Tuesday, February 7, 2012

Spicy Sriracha Chicken Wings

Few people have probably ever heard of Huy Fong.  Until I wrote this blog post, the name did not mean much to me, even though I encountered Huy Fong almost every day.  Huy Fong is the name behind Sriracha, a hot sauce made with a paste of chile peppers, distilled vinegar, garlic, sugar and salt. 

The name, "Sriracha," comes from the city of Si Racha, which is located in Chonburi province of Thailand.  Chile pastes are a common ingredient in that region, although they differ from Huy Fong's sauce.  Indeed, the Sriracha, with the rooster on the label and the green top, transcends the Chonburi province and reaches across the globe ... a fact reinforced by the instructions on the back of every bottle, which are written in Vietnamese, Chinese, English, Spanish and French.

According to Food & Wine, Sriracha Sauce is one of Michael Symon's favorites.   Chef Symon is one of the chefs that I follow, because of his creativity with his dishes, not just as an Iron Chef, but also with respect to the dishes that he serves at his restaurants in Cleveland, such as Lola and Lolita.  When I came across this recipe, I decided to include it in a menu for a Super Bowl Party. 

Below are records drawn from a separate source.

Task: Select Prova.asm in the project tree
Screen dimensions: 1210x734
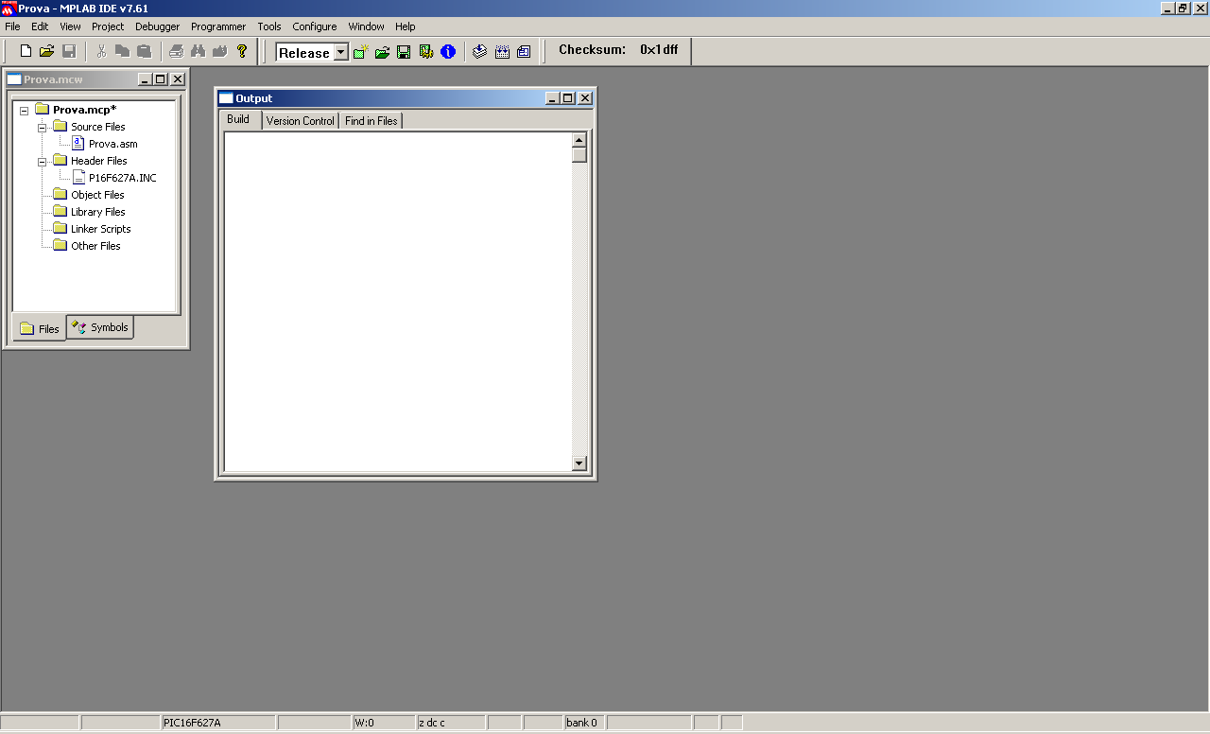Action: coord(112,144)
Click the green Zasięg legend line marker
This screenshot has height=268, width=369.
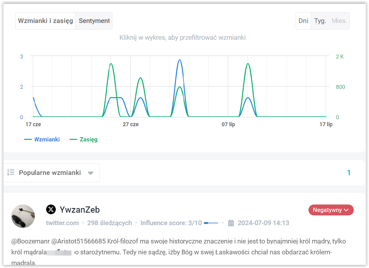[x=73, y=139]
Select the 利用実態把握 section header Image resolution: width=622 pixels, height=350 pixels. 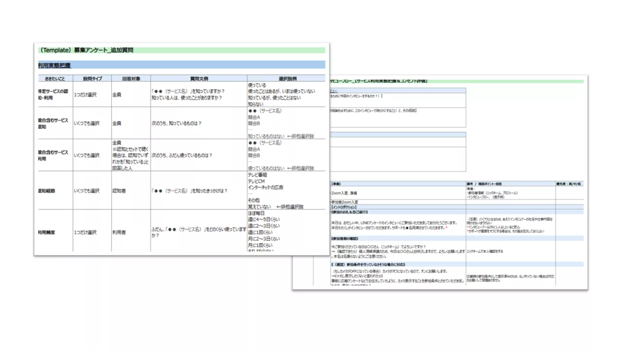55,65
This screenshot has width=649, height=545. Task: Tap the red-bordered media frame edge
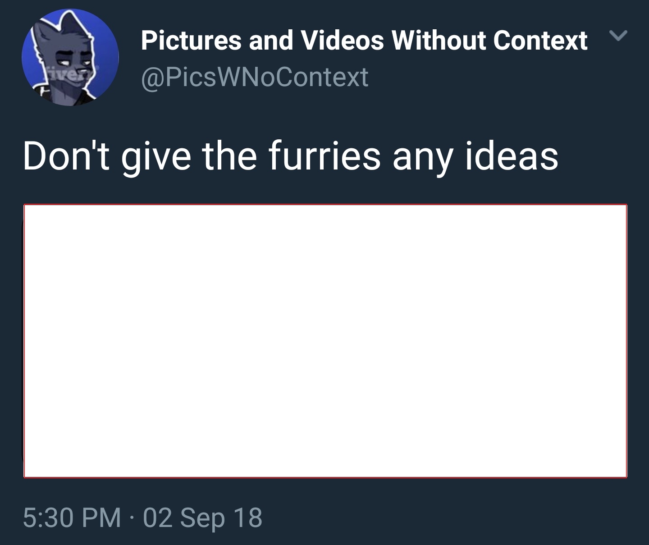coord(325,205)
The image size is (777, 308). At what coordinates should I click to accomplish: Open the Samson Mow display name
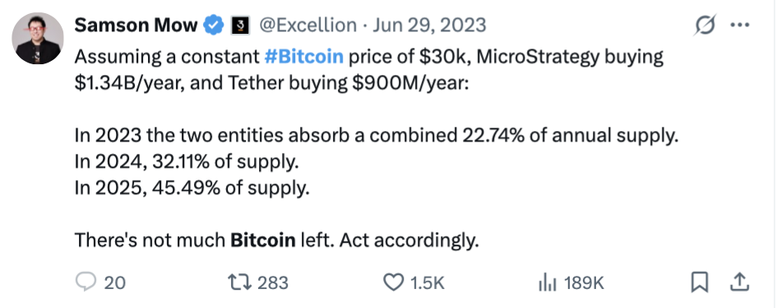click(x=136, y=25)
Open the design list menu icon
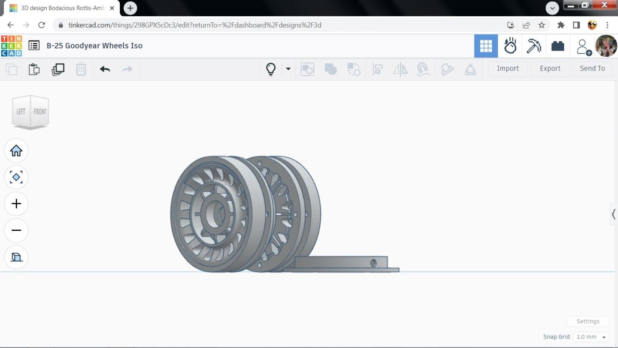Image resolution: width=618 pixels, height=348 pixels. [34, 46]
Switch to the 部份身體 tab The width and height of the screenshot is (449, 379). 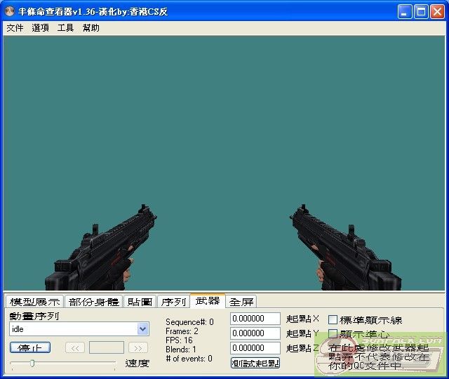pyautogui.click(x=93, y=302)
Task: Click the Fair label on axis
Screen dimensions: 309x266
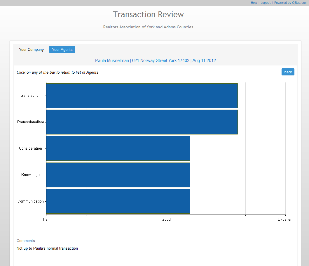Action: pyautogui.click(x=46, y=219)
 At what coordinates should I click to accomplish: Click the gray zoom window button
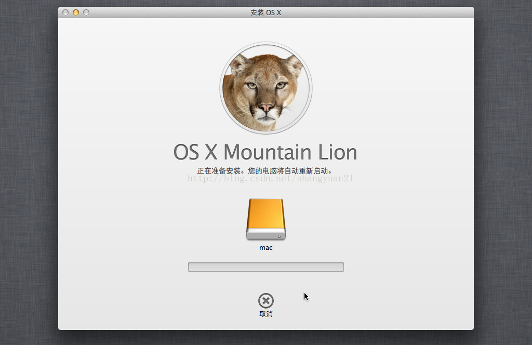[86, 12]
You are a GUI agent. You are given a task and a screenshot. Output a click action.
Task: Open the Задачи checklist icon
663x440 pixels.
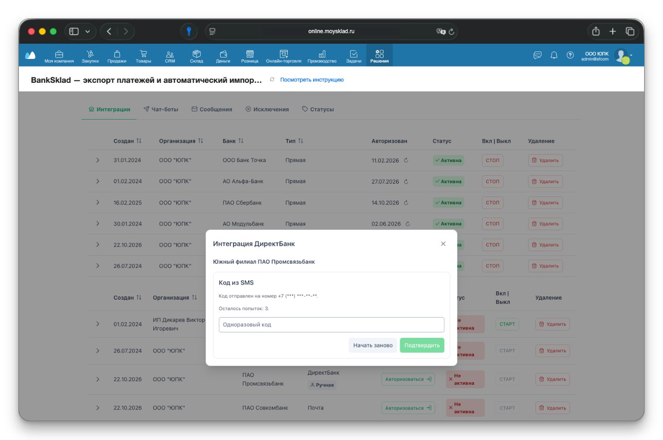click(354, 53)
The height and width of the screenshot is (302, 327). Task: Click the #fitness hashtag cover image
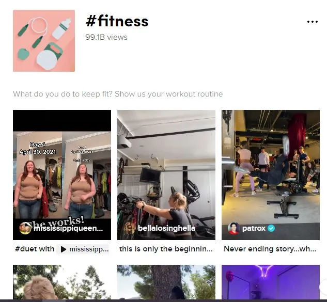coord(44,41)
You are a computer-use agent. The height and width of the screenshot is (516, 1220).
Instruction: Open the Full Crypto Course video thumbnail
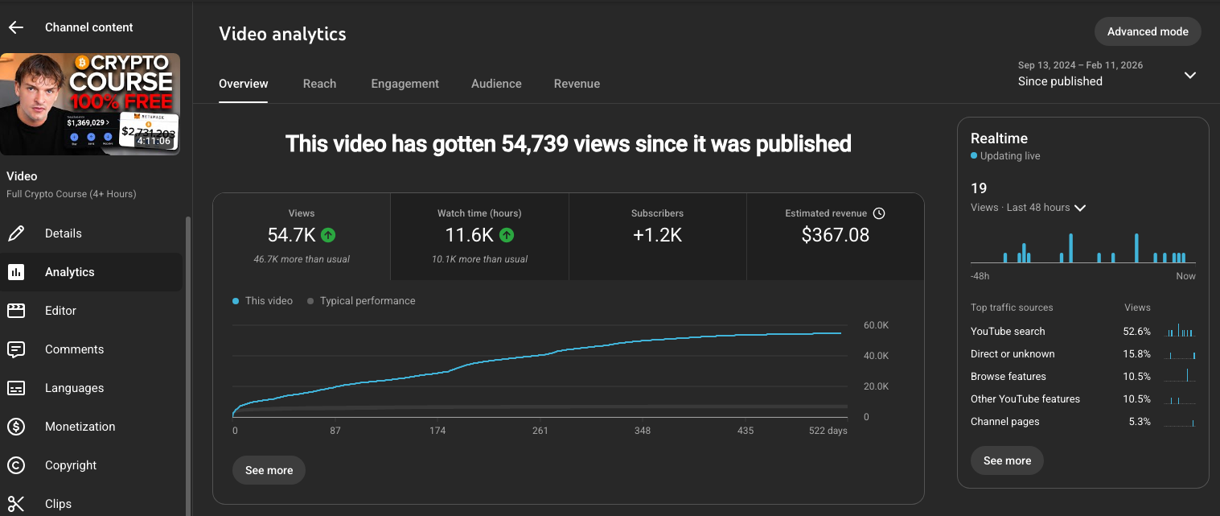(x=90, y=105)
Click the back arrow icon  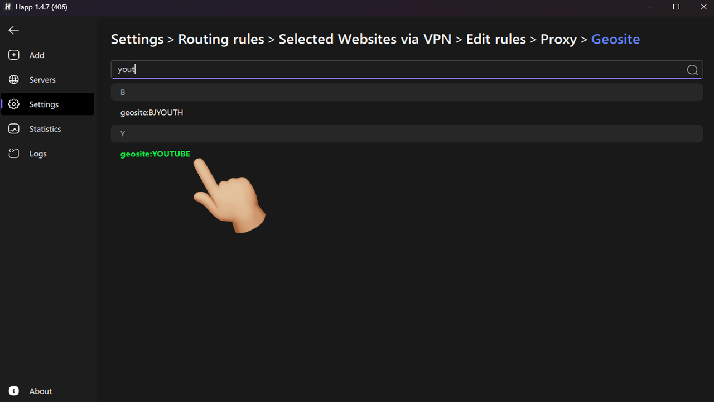click(x=14, y=31)
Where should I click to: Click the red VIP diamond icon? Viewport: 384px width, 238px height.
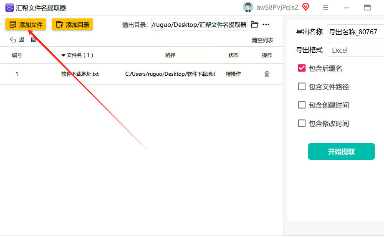pos(306,7)
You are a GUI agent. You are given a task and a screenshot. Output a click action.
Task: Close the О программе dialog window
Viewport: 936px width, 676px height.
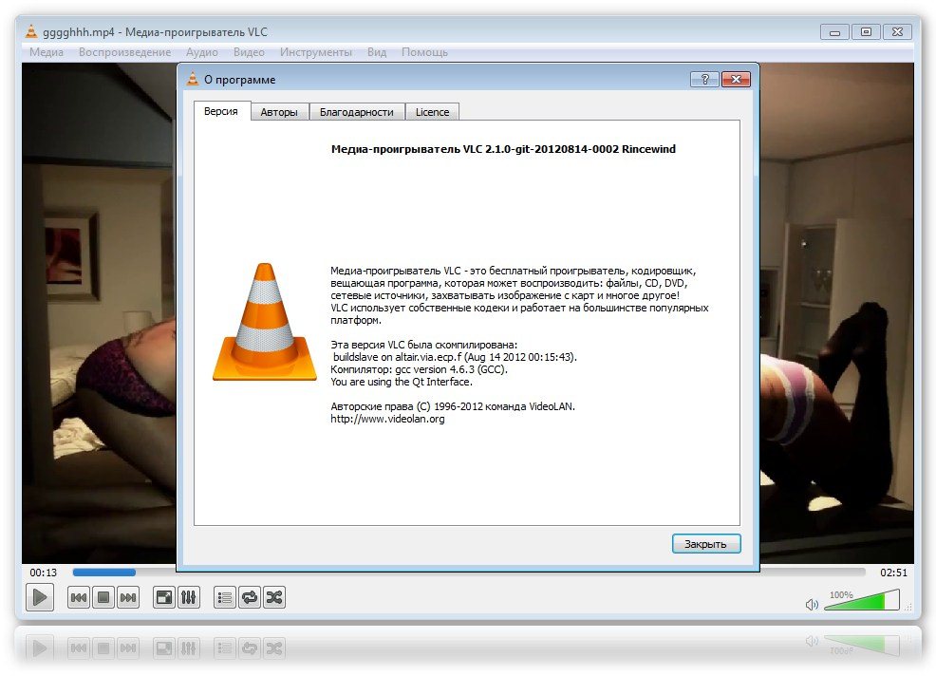736,80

A recipe from Michael Symon, available at Food & Wine
Serves 10

10 pounds of chicken wings, split
1/4 cup of coriander seeds, crushed
1 teaspoon of cumin seeds, crushed
1 teaspoon of cinnamon
2 tablespoons of kosher salt
1/4 extra virgin olive oil
3/4 cup Sriracha chile sauce
1 1/2 sticks (12 tablespoons) of unsalted butter, melted
1/2 cup chopped cilantro
Finely grated zest and juice of 3 limes
3 quarts of vegetable oil (only if frying)

1.  Marinate the wings.  In a very large bowl, toss the wings with the coriander and cumin seeds, cinnamon, kosher salt and olive oil.  Cover and refrigerate for at least four hours or overnight.

2.  Roast the wings.  Preheat the oven to 375 degrees Fahrenheit.  Spread the wings on 3 large rimmed baking sheets for about thirty minutes. If you do not want to fry the wings, you can continue to roast them for about one hour longer, until the wings are crispy and golden.

3.  Prepare the sauce. Add the Sriracha, butter, cilantro lime zest and juice to a bowl or sauce pan.  

4.  Fry the wings (optional).   In a deep fryer or saucepan, heat the vegetable oil to 375 degrees Fahrenheit.  Fry the wings in 4 or five batches until golden and crisp, about 5 minutes per patch.  Drain, shaking off the excess oil.  As each batch is finished, add the wings to the sauce and toss well.  Transfer the wings to the platter, leaving the sauce in the bowl for remaining batches.  Serve hot. 

Although I do not find Sriracha to be very spicy (it is certainly less spicy than Tabasco), this sauce had a good kick to it.  I should add that the sauce recipe did not cover the full ten pounds of wings.  The next time, I think I'll make a double batch of the sauce.  Overall, this is a great recipe and it was well received.


When it comes to pairing anything that is spicy, usually a lighter beer or wine is recommended.  Food & Wine recommmded a "crisp, lager beer," such as Great Lakes Brewing Company's Dortmunder Gold.  Great Lakes Brewing Company is based in Cleveland, Ohio, making it a good pairing for a recipe by a chef who also hails from Cleveland.  I would also recommend any pilsner beer, such as:

Great Lakes Brewing Company -- The Wright Pils
Pilsner Beer
Cleveland, Ohio, USA
Flowery bouquet, slight hop flavor

If you are looking for a wine, a light, fruity white wine works well with moderately spicy foods.  A wine such as Pinot Grigio or Pinot Gris could pair with this dish, as well as a Vinho Verde from Portgual, such as:

Opala -- Vinho Verde (2009)
Blend of grapes
Rias Biaxas, Portugal
Flavors of Granny Smith apples and pears


1 comment:

Lauren said...

Sriracha is one of my favorite ingredients, too!